------ RECORDS SHOWN
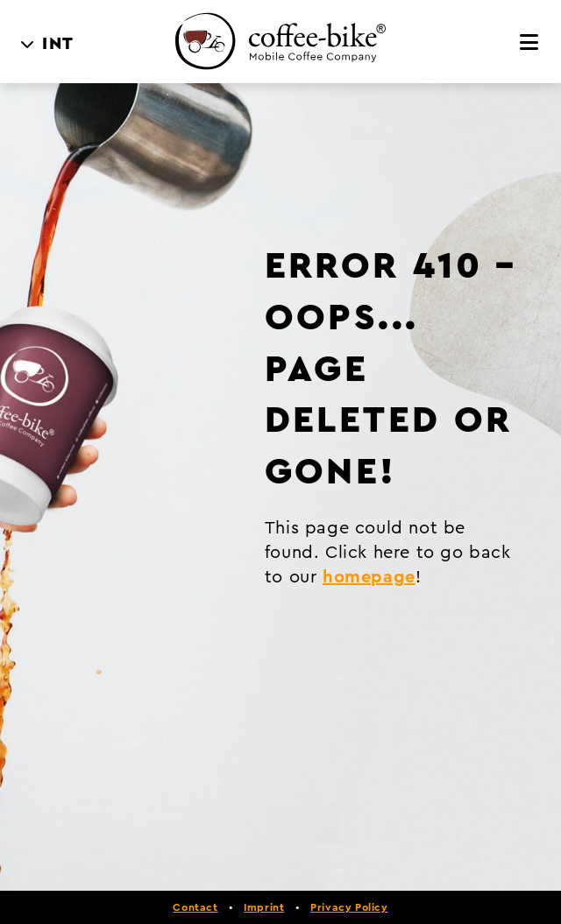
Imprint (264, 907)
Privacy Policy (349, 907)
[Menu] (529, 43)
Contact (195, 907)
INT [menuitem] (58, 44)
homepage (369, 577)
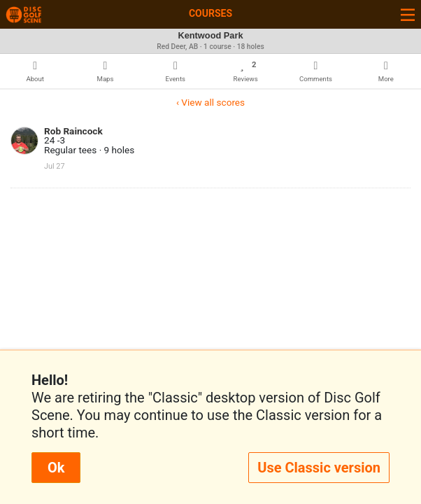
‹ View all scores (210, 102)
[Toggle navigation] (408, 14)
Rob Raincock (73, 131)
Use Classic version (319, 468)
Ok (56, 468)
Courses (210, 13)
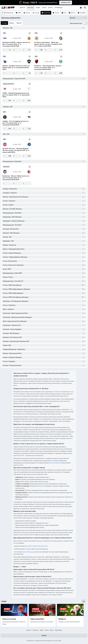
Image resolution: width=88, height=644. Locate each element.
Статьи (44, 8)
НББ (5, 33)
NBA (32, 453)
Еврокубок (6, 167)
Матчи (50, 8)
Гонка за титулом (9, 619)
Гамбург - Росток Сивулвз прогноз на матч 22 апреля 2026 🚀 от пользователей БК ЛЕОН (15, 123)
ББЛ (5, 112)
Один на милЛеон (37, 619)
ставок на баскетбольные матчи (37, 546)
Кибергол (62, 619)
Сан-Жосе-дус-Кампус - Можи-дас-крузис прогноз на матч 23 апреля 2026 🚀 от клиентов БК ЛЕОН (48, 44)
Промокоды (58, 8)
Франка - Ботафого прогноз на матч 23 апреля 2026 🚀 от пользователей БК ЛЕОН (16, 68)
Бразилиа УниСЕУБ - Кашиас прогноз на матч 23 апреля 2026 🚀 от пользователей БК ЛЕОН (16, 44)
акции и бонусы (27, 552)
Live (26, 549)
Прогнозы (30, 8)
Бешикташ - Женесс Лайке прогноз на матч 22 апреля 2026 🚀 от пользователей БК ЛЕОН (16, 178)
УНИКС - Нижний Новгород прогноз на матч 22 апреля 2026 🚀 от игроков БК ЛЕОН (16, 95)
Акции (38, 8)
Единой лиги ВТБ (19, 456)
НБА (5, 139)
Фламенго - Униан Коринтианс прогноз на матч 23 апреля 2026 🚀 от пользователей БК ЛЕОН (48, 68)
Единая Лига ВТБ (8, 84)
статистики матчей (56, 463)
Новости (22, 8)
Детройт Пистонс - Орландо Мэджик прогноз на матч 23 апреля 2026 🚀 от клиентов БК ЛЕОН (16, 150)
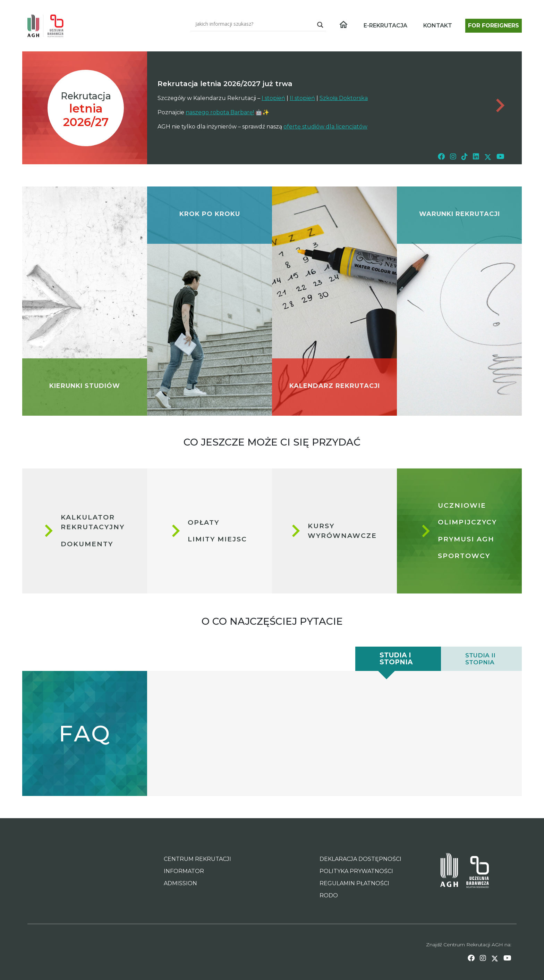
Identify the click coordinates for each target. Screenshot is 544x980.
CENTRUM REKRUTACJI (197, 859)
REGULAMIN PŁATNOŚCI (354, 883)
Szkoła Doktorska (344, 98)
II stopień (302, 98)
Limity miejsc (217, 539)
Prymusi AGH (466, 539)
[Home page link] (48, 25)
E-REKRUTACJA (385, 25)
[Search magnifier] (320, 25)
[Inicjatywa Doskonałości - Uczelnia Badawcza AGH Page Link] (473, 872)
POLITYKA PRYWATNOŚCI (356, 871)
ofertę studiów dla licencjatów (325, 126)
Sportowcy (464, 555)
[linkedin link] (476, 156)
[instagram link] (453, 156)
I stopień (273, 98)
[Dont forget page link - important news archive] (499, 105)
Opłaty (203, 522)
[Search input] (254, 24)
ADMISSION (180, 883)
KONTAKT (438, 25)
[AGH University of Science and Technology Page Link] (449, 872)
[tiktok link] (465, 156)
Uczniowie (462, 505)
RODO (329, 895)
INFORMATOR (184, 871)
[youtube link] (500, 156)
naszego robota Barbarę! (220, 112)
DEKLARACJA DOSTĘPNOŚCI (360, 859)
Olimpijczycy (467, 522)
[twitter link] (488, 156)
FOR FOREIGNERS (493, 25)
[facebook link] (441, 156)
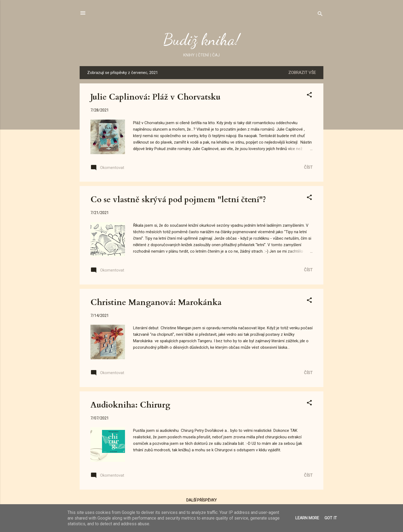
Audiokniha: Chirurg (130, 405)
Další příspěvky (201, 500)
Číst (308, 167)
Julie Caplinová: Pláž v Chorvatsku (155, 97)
------------
— EXERCISE GOAL —
Copy the records from the start through the line containing "Еврокубок (6, 167)", including that line, and keep every line except the pictures. Increase each coordinate in the answers by 59.

— RESPONSE —
Imprint (323, 966)
Privacy Policy (408, 966)
[Menu] (588, 102)
Contact (254, 966)
INT [menuitem] (117, 103)
homepage (428, 636)
‹ View all scores (269, 161)
[Toggle navigation] (467, 73)
Rob Raincock (132, 190)
Use Classic version (378, 527)
Ok (115, 527)
Courses (269, 72)
Image resolution: width=88, height=644. Locate each element.
Статьи (103, 67)
НББ (64, 92)
NBA (91, 512)
Еврокубок (65, 226)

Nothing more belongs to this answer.